In the 16th century the question was, are we connected to God through the Church, by its hierarchy and the Pope? Or could the connection be through scripture alone, Sola Scriptura? This caused wars and the restructuring of nation states, and all sorts of migration and upheaval and anxiety. And in the pursuit of this question, great discoveries were made as well. It was the age of the printing press and the advent of science.

We live in an age of great progress and discovery. We live in an age of Reformation and the question, “what we are connected to?” is on the table. In the West we ask, “Is there a God?” In the East the question is, “Which of the tribes of Mohammed gets to decide about God?” And there are wars and restructuring of nation states and all sorts of migration and upheaval and anxiety. When what we are connected to is uncertain anxiety runs ramped and often gets piled upon hapless victims like poor Mr. Sherman.

In the First Letter of Peter we hear today, we are called to use this anxiety to bore down in our relationship with God. It reads, “Cast all your anxiety on God, because God cares for you…and humble yourselves under the mighty hand of God, so that God may exalt you (lift you up) in due time.” And here is where we return to that marvelous tension that exists between being grounded in God and being inspired by God.

Humility is the word and the way in which this happens. It is the word that captures the tension that exists between being grounded on the earth and reaching for the stars. If we are not grounded we are set adrift. Humility in Greek is tapeinos, which means “a deep sense of one’s smallness.” Humility to the Greeks was a matter of perspective.
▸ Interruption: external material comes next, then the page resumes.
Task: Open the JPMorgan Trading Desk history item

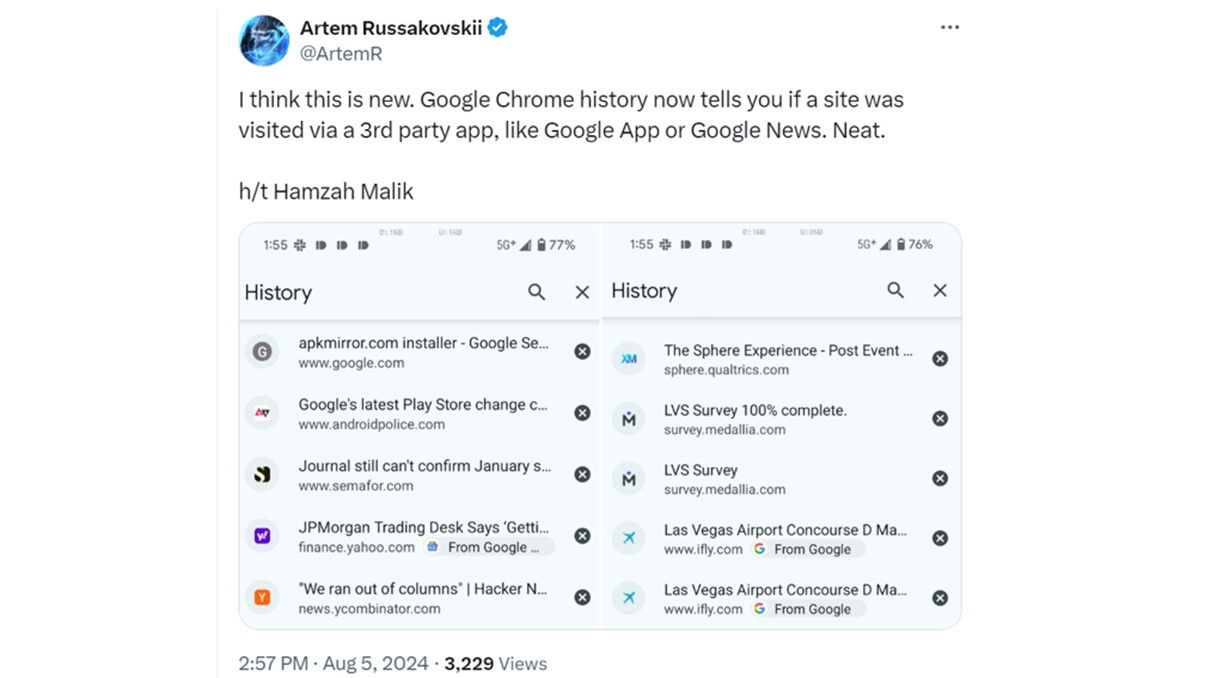Action: pyautogui.click(x=423, y=527)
What makes a building tall, for example, is the fact that it is bigger than we are. GK Chesterton makes the same point this way, “if humanity is to make this world great, they must do so from a perspective of smallness.” Smallness inspires to greatness, through the presence of great things and great people. (26, para) 
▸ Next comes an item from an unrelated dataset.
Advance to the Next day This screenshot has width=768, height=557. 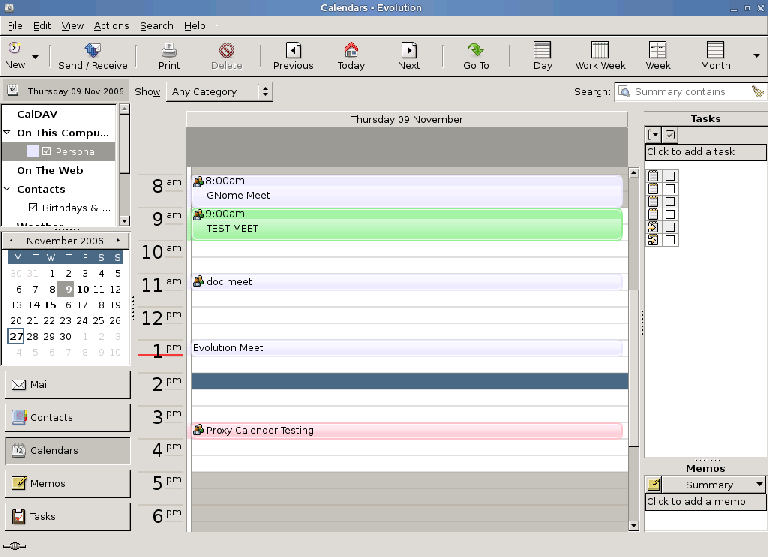point(409,55)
The Latin’s saw the word humble from a slightly point of view. It comes from their root word ‘humus’ which means “from the ground.” This is a definition that links us back to the beginning of the Bible. The original word for human kind, after all was adama, meaning earth being, or earthly animal, or dirt creature. And God breathed ruach, the breath of life, into this dirt creature and our spirits were inspired and our souls animated. The breath of God lifted the dirt creature from the ground, and in doing so filled it with tension, being both connected and lifted at the same time.

We are stretched from the earth to the stars. After all, God said to Abraham, “Look to the stars! My covenant with you is up there,” and still you will remain moored to the ground, adama, dirt creature. Humility is the virtue that stretches us to the skies, only because we are deeply connected to the ground. And during a time of Reformation knowing what we are grounded to and lifted toward matters. First Peter reminds us that “in the eternal glory of Christ is our support and strength and establishment.”  Humility connected becomes a gracious virtue that goads us to stretch a little farther, to endure a bit longer, to pursue with greater vigor, to reach our hands higher like Mr. Sherman did when he tipped that ball away from Mr. Crabtree with 22 seconds left. He reached his hands into the air and freeze-frame, the picture of humility, a moment in the stars given by the grace of God and in partnership, not isolation, in partnership with Mr. Crabtree.

Were it not for Mr. Crabtree, Mr. Sherman would never have reached this height of glory. Mr. Crabtree, in his own greatness as a wide receiver, pushed Mr. Sherman toward the stars. Mr. Sherman owes his humble, heartfelt thanks to Mr. Crabtree and that may well happen, it may well have happened, we don’t know.

Community, at its best, reminds us what our virtues are connected to and community, at its best,pushes us to our most inspired heights. We know the power of our virtues only because we know their connection and connectedness. And this is helpful in reducing anxiety during a time of Reformation. Which, I suppose brings us back to our Annual Meeting and our role as a church. It is simply to remain a place where the question, “What are we connected to?” is authentically wrestled with in a way that stretches us into a posture of humility. Here we are grounded so we can reach for the stars.